(Stored items)
● ● ● ● ● ● ●

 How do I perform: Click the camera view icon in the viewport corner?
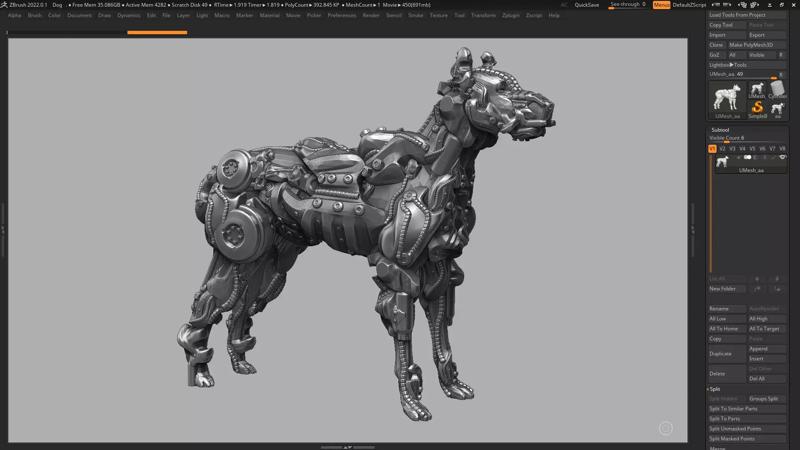pyautogui.click(x=666, y=428)
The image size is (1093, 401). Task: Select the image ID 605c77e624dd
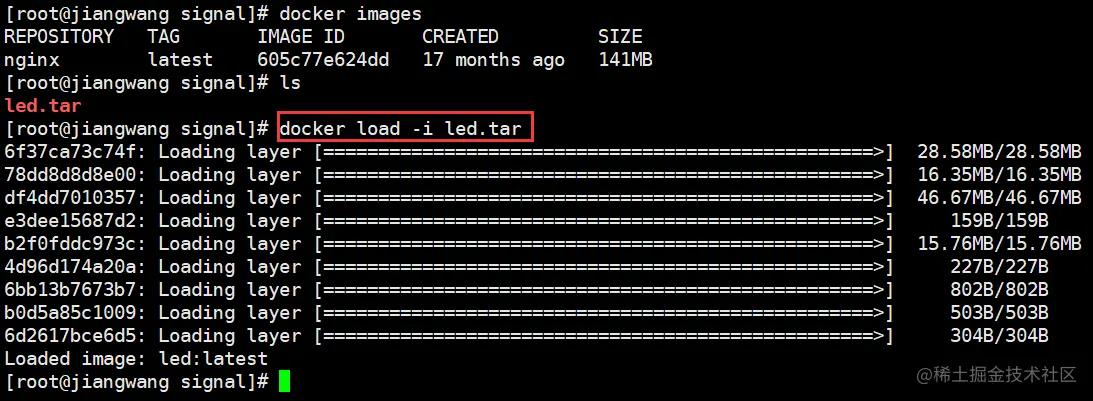click(323, 60)
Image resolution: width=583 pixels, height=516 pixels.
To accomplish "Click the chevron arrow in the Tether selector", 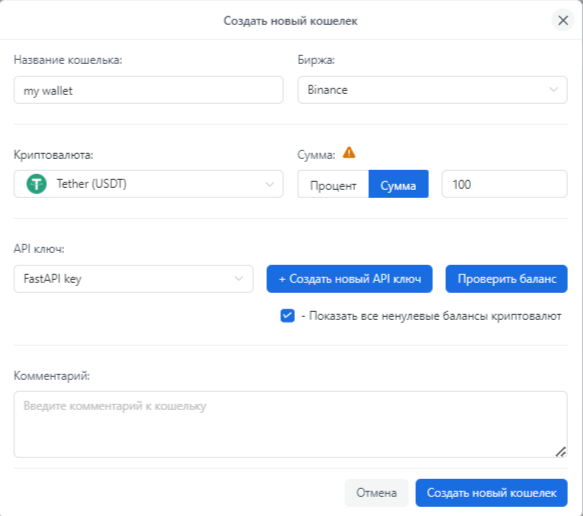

● ● ● ● ● ● ●

- [Instructions for the task]: Before answering, please find the line containing "The image size" above, then copy exactly from it through the last line of the entries, both included, without pictures.

- [Task response]:
The image size is (1093, 401). Task: Select the image ID 605c77e624dd
click(323, 60)
Image resolution: width=583 pixels, height=516 pixels.
To accomplish "Click the chevron arrow in the Tether selector", 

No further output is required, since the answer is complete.